The search for the right building
Finding appropriate buildings poses another challenge for the team, especially places that allow people to have private rooms during a pandemic. While Hennepin County has spent millions purchasing hotels, in Ramsey County the work has turned toward identifying suitable temporary locations. Earlier this winter, Cervantes’ DSI worked with a real estate team to brainstorm a list of possible buildings that might work as temporary shelters, eventually narrowing down to a list of more than 50 buildings.
“Bethesda, for example, is a near perfect match in configuration and building readiness,” said Cervantes. “We could provide a Certificate of Occupancy that marries all of building’s life safety systems with the programmatic and operational systems to ensure it would be able to operate as a temp shelter.”

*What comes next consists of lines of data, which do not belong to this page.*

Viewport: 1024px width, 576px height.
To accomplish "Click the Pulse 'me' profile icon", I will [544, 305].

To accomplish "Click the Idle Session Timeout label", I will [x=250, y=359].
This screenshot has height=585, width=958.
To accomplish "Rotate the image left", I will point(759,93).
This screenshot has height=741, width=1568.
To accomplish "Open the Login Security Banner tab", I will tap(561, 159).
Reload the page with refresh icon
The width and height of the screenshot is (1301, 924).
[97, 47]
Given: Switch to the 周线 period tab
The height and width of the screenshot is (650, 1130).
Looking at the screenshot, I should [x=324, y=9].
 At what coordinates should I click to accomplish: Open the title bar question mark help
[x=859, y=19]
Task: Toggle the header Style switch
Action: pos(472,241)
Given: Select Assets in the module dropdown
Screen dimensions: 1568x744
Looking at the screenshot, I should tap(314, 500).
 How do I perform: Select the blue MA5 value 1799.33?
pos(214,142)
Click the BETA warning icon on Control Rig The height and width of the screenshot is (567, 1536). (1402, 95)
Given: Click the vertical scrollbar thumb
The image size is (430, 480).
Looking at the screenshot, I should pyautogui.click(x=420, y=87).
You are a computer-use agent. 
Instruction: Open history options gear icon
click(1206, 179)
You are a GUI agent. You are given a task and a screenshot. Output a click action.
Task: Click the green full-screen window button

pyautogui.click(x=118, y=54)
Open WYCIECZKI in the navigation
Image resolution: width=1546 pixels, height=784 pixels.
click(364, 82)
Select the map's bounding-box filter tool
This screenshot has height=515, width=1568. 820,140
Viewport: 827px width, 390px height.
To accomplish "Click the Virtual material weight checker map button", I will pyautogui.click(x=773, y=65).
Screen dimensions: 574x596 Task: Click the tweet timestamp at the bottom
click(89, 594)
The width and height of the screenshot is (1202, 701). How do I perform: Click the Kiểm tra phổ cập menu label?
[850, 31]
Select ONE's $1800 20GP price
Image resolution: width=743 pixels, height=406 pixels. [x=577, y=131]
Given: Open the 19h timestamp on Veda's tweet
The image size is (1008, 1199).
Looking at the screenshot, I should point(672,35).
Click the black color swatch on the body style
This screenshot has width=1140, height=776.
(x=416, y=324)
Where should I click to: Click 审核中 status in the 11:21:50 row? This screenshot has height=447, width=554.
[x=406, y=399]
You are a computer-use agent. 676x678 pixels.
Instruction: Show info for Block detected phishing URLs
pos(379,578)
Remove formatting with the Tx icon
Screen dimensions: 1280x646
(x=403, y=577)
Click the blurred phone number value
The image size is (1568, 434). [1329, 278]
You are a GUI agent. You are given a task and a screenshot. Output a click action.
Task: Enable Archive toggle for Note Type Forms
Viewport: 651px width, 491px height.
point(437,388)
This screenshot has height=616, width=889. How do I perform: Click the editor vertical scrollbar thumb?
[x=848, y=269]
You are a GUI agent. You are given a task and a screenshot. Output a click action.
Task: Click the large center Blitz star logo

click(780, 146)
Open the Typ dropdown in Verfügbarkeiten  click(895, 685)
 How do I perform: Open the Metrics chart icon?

Until recently, the Bethesda building, just north of the state Capitol, was being used as a dedicated COVID hospital. When its owner, Fairview Health, announced its closure in October, the county quickly moved to get access to the space. Despite some concerns by neighbors over the transition, the State Capital Area Architectural and Planning Board (which has jurisdiction over the neighborhood) approved the permit for the new shelter at a meeting last week.
The temporary shelter spaces are part of Action Plan One, which is aimed at providing both day and night space for people living outside. (For the record, Action Plan Two is for feeding people and providing on-site trash and other services to outdoor camps.)
“I think it’s basic humanity,” said MatasCastillo. “I really feel like it is our duty to ensure that we’re taking care of our most vulnerable citizens. People who are unsheltered are incredibly vulnerable to the weather, have weakened immune systems from ongoing exposure, and not just because of COVID.”
Even without further assistance from the state, the city/county program will be coming online within weeks with enough emergency housing to last until June. Yet with ongoing instability caused by the unemployment and pandemic, it’s impossible to predict future needs. The city’s emergency footing is likely to continue.
“I never would have thought we would have been activating our Rec Centers for homeless shelters,” admitted Cervantes. “We have an emergency plan to activate facilities in the city for other types of emergency [like natural disasters], but this crisis is in itself an emergency.”